Goal — Reproduce the entries below without any changes, from the line with "This screenshot has width=1456, height=820." to the line with "Looking at the screenshot, I should (207, 50).", including both of those lines.
* start Supplied data *
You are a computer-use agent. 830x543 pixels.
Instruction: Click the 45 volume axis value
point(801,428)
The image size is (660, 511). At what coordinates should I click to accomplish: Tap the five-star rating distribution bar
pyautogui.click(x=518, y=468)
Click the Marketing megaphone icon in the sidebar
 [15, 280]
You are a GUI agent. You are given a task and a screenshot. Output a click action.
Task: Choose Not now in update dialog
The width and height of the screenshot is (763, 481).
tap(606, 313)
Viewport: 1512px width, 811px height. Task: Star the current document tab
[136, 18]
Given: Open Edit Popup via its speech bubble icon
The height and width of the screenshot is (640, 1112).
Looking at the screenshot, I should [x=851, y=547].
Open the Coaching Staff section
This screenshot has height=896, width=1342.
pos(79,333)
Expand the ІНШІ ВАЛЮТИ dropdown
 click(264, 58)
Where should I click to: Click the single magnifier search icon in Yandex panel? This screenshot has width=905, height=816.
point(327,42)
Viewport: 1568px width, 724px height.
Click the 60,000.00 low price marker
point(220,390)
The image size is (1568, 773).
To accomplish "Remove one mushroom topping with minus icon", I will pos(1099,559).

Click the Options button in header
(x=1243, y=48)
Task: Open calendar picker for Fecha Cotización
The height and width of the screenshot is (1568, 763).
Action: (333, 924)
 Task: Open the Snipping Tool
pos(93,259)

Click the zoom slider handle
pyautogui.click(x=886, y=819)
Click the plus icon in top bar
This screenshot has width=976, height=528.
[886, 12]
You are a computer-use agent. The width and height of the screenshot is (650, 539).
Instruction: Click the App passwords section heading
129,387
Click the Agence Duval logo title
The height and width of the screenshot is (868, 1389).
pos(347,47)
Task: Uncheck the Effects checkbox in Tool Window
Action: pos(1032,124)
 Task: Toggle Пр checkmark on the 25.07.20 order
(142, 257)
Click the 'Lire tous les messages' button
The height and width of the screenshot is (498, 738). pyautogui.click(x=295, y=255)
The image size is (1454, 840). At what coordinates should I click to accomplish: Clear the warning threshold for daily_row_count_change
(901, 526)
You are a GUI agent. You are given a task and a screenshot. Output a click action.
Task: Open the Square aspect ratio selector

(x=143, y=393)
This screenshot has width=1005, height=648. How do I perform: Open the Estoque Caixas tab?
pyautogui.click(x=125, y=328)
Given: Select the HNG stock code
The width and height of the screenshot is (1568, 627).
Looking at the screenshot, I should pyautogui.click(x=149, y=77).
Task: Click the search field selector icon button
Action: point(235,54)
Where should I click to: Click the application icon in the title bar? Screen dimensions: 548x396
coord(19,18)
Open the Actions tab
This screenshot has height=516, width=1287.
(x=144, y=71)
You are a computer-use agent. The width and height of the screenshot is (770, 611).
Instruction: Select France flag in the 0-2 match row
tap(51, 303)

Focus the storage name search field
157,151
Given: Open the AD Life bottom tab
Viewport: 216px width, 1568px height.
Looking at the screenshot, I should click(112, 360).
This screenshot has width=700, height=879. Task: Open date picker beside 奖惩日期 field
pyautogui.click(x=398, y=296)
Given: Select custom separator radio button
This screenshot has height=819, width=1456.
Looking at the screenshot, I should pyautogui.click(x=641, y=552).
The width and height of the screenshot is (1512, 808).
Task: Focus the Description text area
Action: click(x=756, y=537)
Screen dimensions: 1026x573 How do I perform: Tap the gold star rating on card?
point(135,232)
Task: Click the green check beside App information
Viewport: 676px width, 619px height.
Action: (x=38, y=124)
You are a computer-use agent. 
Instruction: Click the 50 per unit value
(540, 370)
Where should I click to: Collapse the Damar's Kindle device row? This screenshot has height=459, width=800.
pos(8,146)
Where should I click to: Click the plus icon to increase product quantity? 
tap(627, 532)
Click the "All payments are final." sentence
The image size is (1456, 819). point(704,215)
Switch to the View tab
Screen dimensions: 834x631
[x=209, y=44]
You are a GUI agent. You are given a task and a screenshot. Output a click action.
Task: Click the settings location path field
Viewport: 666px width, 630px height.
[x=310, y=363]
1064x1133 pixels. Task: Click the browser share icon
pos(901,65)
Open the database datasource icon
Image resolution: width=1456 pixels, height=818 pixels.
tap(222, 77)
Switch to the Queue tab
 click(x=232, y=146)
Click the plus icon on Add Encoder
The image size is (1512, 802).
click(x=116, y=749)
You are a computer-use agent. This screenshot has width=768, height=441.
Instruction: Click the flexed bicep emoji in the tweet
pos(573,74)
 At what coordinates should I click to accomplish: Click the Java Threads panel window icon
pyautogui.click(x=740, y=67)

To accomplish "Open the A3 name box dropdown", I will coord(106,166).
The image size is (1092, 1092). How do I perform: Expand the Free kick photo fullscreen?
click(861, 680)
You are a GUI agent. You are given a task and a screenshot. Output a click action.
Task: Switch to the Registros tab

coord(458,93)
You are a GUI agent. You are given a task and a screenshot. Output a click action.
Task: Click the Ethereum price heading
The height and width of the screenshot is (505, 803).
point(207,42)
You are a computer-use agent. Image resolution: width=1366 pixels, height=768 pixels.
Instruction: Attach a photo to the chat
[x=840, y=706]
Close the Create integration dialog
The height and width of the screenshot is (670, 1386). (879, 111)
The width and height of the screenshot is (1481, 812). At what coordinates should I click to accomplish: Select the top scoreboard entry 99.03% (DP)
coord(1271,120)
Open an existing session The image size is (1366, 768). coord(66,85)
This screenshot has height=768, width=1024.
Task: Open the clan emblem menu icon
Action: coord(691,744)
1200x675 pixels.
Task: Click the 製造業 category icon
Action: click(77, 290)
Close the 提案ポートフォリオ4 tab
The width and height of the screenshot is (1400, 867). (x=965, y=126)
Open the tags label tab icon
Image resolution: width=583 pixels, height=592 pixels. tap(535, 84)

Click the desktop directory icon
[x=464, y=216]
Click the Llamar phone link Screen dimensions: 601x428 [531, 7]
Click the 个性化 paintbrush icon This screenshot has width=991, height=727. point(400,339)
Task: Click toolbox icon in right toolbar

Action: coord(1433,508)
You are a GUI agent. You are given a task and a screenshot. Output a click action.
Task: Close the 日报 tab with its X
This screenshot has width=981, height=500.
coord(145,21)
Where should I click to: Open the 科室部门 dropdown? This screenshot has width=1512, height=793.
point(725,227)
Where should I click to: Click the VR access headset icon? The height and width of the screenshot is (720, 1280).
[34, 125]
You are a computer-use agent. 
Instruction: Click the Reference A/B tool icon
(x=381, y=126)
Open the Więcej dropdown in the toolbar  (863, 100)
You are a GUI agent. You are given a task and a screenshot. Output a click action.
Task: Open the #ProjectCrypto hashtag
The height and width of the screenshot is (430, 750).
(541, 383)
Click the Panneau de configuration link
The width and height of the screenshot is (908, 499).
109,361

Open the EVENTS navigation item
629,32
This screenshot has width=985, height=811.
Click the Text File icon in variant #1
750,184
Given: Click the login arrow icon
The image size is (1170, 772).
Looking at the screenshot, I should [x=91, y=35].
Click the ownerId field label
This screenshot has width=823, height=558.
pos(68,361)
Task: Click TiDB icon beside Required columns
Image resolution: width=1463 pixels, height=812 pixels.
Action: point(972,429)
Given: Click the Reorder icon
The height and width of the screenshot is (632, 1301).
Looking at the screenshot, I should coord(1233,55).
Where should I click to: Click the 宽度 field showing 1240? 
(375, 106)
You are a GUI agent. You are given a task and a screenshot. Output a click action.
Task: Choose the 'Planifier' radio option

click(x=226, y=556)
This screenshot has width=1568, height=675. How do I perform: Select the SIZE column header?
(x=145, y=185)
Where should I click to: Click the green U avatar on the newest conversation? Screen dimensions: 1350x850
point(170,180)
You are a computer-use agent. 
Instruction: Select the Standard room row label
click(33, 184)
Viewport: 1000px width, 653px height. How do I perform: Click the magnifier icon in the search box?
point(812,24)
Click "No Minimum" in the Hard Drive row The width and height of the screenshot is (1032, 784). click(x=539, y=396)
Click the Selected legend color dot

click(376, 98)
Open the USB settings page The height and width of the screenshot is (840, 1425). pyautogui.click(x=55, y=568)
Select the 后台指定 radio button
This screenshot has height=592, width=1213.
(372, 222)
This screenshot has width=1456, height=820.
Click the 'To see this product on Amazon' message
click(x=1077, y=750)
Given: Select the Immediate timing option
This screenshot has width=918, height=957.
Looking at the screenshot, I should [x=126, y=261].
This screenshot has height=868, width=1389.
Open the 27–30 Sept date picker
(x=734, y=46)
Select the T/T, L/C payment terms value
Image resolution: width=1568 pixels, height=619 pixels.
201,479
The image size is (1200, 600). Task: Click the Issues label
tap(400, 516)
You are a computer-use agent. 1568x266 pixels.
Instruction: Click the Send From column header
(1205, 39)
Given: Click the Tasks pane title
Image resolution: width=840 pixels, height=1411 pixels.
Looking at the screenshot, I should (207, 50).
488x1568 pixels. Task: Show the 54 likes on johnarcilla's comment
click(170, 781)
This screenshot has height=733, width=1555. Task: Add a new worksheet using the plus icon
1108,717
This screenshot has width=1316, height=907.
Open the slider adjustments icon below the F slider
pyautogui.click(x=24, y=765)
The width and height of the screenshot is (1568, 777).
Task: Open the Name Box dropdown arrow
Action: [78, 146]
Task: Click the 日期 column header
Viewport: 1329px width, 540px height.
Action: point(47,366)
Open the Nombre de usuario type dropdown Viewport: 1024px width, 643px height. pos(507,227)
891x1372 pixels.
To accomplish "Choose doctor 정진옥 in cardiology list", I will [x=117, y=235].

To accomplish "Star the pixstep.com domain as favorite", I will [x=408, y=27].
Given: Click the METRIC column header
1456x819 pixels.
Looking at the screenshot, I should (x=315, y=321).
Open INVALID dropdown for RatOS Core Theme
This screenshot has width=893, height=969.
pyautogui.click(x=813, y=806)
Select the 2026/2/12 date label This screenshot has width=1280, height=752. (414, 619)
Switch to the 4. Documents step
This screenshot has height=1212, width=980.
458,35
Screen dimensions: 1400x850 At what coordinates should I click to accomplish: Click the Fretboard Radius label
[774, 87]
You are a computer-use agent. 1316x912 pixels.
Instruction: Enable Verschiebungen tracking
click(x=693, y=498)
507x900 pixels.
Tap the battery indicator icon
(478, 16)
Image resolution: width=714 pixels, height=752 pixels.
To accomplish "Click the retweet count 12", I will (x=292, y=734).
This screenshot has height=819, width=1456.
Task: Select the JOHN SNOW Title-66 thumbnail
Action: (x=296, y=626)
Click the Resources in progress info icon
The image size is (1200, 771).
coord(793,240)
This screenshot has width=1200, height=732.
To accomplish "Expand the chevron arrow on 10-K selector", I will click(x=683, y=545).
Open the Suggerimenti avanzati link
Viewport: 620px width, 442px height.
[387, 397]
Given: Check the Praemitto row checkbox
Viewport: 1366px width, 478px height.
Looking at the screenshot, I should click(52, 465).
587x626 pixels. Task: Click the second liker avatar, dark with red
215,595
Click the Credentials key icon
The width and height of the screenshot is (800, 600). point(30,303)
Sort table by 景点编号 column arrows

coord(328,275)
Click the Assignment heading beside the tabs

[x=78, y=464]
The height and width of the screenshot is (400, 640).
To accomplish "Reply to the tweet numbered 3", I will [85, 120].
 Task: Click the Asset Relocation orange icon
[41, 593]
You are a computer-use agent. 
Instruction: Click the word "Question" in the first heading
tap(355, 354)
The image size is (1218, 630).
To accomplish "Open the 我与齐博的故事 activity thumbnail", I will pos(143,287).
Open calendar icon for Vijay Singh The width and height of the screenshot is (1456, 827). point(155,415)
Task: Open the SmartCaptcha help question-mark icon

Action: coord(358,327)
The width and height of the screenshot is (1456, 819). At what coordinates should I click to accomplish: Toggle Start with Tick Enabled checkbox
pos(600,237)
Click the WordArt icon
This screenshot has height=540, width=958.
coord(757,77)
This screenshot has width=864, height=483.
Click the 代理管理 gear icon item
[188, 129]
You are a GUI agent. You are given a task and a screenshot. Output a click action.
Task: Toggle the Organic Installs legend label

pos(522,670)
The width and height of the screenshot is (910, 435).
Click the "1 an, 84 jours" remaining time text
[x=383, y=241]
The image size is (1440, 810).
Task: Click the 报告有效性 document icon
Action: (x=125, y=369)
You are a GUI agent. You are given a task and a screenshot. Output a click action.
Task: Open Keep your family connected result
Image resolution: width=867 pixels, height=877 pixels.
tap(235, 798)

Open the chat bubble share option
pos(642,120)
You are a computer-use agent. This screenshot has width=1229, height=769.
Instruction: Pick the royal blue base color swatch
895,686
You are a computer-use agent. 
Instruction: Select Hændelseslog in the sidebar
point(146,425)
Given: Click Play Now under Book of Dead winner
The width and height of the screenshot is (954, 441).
* end Supplied data *
Solution —
This screenshot has width=1456, height=820.
Click the 'To see this product on Amazon' message
click(x=1077, y=750)
Given: Select the Immediate timing option
This screenshot has width=918, height=957.
Looking at the screenshot, I should [x=126, y=261].
This screenshot has height=868, width=1389.
Open the 27–30 Sept date picker
(x=734, y=46)
Select the T/T, L/C payment terms value
Image resolution: width=1568 pixels, height=619 pixels.
201,479
The image size is (1200, 600). Task: Click the Issues label
tap(400, 516)
You are a computer-use agent. 1568x266 pixels.
Instruction: Click the Send From column header
(1205, 39)
Given: Click the Tasks pane title
Image resolution: width=840 pixels, height=1411 pixels.
Looking at the screenshot, I should (207, 50).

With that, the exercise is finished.